Tuesday, September 13, 2011

EDITORIAL >> Need jobs like in ’90s

Frankly, we doubt that President Obama’s latest jobs plan will return Arkansas and the country to prosperity, to the halcyon days of 11 years ago when the economy was creating 2.5 million jobs a year, paying off the nation’s debt and raising middle-class livelihoods. But if it is not likely to perform miracles, should we resolve not to do it?

That is the position of the national Republican Party and, alas, our own new Republican delegation in Congress. Simple good works is not enough. The package includes some worthwhile things that will be popular in Arkansas, they said, but it won’t create enough jobs to make much difference and, besides, the president is out politicking with the program. They are offended that the president would play politics with the economy. They would never, never do that.

Obama is making speeches about the jobs plan in the precincts of key Republican leaders in the hope it will build a little steam behind the legislation. But the Republicans are probably right. It is simple political motivation because everyone knows that not one Republican will cast a vote for the president’s plan, and there is nothing that he can do that will change that. Everyone knows it.

But we can contemplate what it might do in Arkansas if it were to pass. Arkansas would get about $1 billion over the next two or three years, which would be a sizable stimulus for economic activity. Most of it—some $645 million—would produce jobs in the construction trades, building and repairing highways, bridges and schools.

Congressman Tim Griffin said that it would be just more of the same kind of pointless stimulus spending that marked the president’s first stimulus bill in 2009. He cited a Republican calculation that the money spent in Arkansas in the next three years totaled $273,000 for every job that was created or saved. Not worth it, he said.

That does sound wasteful. But the government doesn’t simply cut a check to highway contractors to put someone on the payroll. They actually build things that are useful to people, like the mammoth reconstruction of the I-430–I-630 interchange in west Little Rock and major bridge and highway improvements in every part of the state. Much of the money went for asphalt, concrete, steel and the other supplies that gave the workers something to do.

About $300 million of the stimulus would save jobs—policemen, firemen, teachers—that are to be otherwise lost in the cost-cutting of state and local governments. Then the president proposes to again extend unemployment payments to those who lost their jobs in the 2008-2009 downturn and haven’t found new ones. All of it will pump money into the economy and stimulate consumption and demand.

That is what stimulus programs are supposed to do. It is the only way that government has found to stanch the hemorrhaging in a deep economic downturn. Both parties and every president since Franklin Roosevelt who was confronted with a recession have done it in one way or another. It has had mixed success. The Obama stimulus of 2009 stopped the precipitous slide of the previous 18 months, but that is as far as it got.

This recession, like previous ones caused by banking collapse, has been more resilient. The new Obama plan is not apt to put the economy on a burning pace. Until the homeowner crisis is fixed, we are not going to see a return to the glory days. The president proposes a little help in that quarter, but not enough.

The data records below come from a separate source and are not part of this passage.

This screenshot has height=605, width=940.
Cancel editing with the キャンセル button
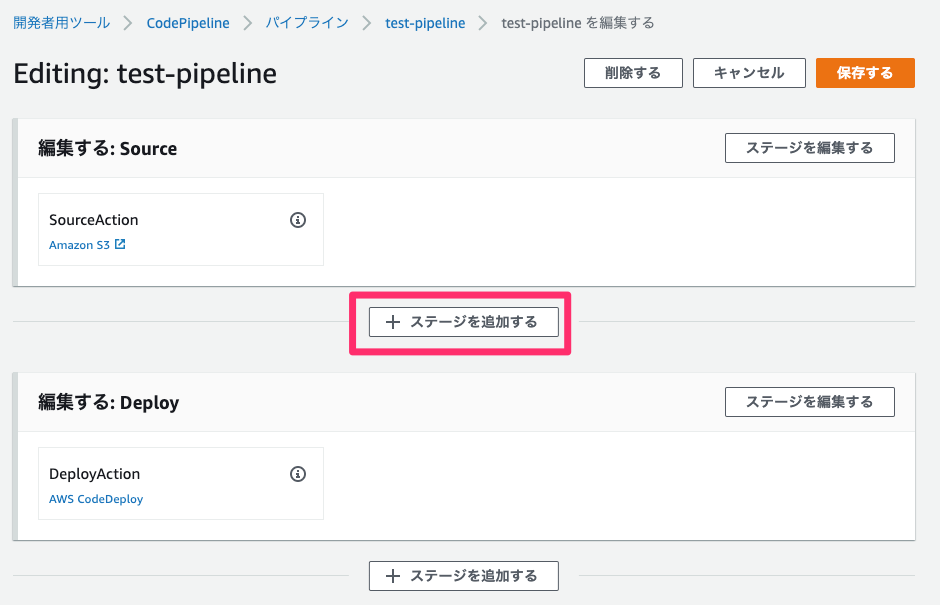click(x=748, y=72)
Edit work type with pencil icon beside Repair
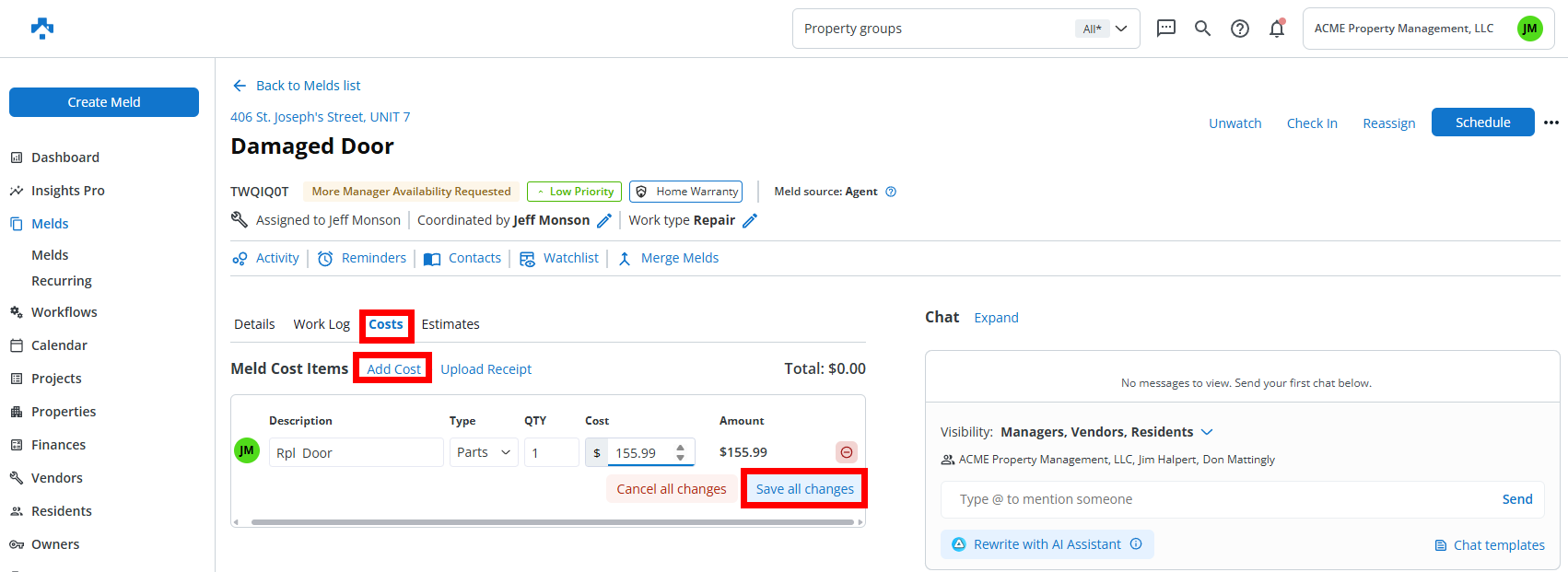 point(750,221)
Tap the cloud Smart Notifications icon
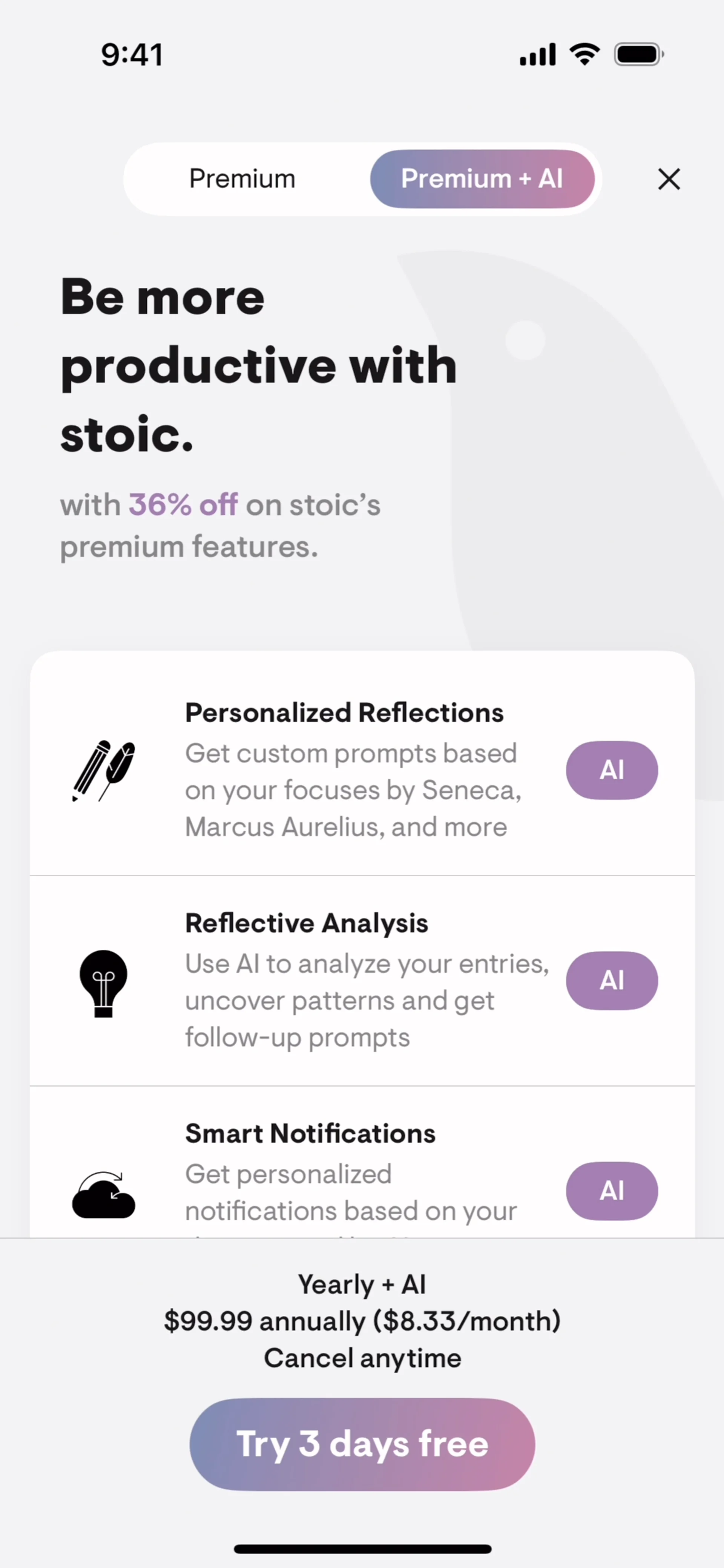 104,1194
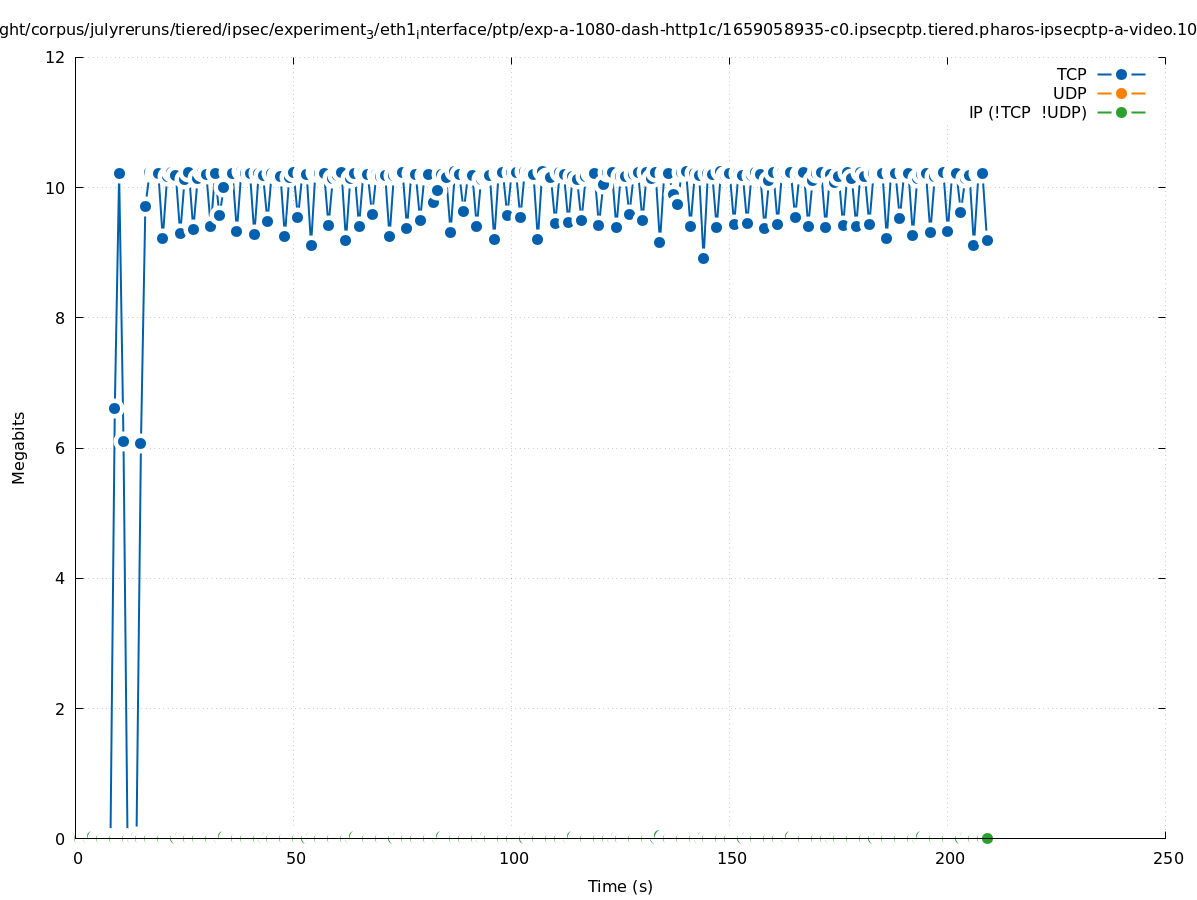The image size is (1197, 900).
Task: Click the green data point at series end
Action: click(987, 838)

Griffin’s solution—his party’s solution—is to cut taxes on corporations and the wealthy and halt government regulations that are supposed to protect consumers, investors and the environment. How, pray tell, will cutting taxes on corporations and investors create jobs when federal tax rates are already near their lowest levels in 70 years and corporate profits are setting records? Tax and regulatory relief for corporations is a helpful idea for campaign treasuries, but nothing else.

But all of it—the president’s anemic stimulus and the Republicans’ catering to the “crony capitalists,” as Sarah Palin calls them—is pie in the sky. Nothing will happen. This is all about the 2012 election. The unemployed? Who really cares about them?